Listed records:
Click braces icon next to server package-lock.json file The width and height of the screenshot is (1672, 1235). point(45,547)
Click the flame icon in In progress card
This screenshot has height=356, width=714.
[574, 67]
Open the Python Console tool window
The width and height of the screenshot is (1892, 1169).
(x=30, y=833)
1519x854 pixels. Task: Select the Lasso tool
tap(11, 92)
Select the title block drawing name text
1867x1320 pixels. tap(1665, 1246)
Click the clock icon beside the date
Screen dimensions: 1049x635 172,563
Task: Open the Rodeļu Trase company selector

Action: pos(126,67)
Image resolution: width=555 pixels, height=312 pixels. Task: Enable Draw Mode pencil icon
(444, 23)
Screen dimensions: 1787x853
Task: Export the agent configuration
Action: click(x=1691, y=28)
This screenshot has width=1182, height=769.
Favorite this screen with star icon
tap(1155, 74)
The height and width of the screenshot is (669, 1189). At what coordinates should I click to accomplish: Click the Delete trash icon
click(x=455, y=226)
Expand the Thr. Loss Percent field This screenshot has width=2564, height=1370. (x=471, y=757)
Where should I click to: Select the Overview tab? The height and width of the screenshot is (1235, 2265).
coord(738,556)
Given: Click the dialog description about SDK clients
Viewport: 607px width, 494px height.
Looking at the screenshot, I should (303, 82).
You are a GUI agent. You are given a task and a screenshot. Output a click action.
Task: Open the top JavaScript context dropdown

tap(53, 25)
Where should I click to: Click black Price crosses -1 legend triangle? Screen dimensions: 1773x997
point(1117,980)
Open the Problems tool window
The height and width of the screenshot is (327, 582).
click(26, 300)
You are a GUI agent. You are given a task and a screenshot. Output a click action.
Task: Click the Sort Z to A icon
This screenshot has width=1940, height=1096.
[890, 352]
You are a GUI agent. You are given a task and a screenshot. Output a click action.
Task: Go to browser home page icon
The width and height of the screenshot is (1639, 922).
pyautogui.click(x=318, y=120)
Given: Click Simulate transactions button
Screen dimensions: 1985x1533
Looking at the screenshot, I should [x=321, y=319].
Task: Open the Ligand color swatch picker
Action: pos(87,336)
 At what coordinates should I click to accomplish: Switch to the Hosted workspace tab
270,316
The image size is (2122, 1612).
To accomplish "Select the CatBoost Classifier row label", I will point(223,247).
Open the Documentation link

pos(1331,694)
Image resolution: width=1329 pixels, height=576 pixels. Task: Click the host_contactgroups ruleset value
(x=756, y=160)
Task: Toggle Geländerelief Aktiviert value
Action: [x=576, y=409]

Task details:
Set down every line of the listing above again, exactly as given.

Answer:
Click braces icon next to server package-lock.json file The width and height of the screenshot is (1672, 1235). point(45,547)
Click the flame icon in In progress card
This screenshot has height=356, width=714.
[574, 67]
Open the Python Console tool window
The width and height of the screenshot is (1892, 1169).
(x=30, y=833)
1519x854 pixels. Task: Select the Lasso tool
tap(11, 92)
Select the title block drawing name text
1867x1320 pixels. tap(1665, 1246)
Click the clock icon beside the date
Screen dimensions: 1049x635 172,563
Task: Open the Rodeļu Trase company selector

Action: pos(126,67)
Image resolution: width=555 pixels, height=312 pixels. Task: Enable Draw Mode pencil icon
(444, 23)
Screen dimensions: 1787x853
Task: Export the agent configuration
Action: click(x=1691, y=28)
This screenshot has width=1182, height=769.
Favorite this screen with star icon
tap(1155, 74)
The height and width of the screenshot is (669, 1189). At what coordinates should I click to accomplish: Click the Delete trash icon
click(x=455, y=226)
Expand the Thr. Loss Percent field This screenshot has width=2564, height=1370. (x=471, y=757)
Where should I click to: Select the Overview tab? The height and width of the screenshot is (1235, 2265).
coord(738,556)
Given: Click the dialog description about SDK clients
Viewport: 607px width, 494px height.
Looking at the screenshot, I should (303, 82).
You are a GUI agent. You are given a task and a screenshot. Output a click action.
Task: Open the top JavaScript context dropdown

tap(53, 25)
Where should I click to: Click black Price crosses -1 legend triangle? Screen dimensions: 1773x997
point(1117,980)
Open the Problems tool window
The height and width of the screenshot is (327, 582).
click(26, 300)
You are a GUI agent. You are given a task and a screenshot. Output a click action.
Task: Click the Sort Z to A icon
This screenshot has width=1940, height=1096.
[890, 352]
You are a GUI agent. You are given a task and a screenshot. Output a click action.
Task: Go to browser home page icon
The width and height of the screenshot is (1639, 922).
pyautogui.click(x=318, y=120)
Given: Click Simulate transactions button
Screen dimensions: 1985x1533
Looking at the screenshot, I should [x=321, y=319].
Task: Open the Ligand color swatch picker
Action: pos(87,336)
 At what coordinates should I click to accomplish: Switch to the Hosted workspace tab
270,316
The image size is (2122, 1612).
To accomplish "Select the CatBoost Classifier row label", I will point(223,247).
Open the Documentation link

pos(1331,694)
Image resolution: width=1329 pixels, height=576 pixels. Task: Click the host_contactgroups ruleset value
(x=756, y=160)
Task: Toggle Geländerelief Aktiviert value
Action: [x=576, y=409]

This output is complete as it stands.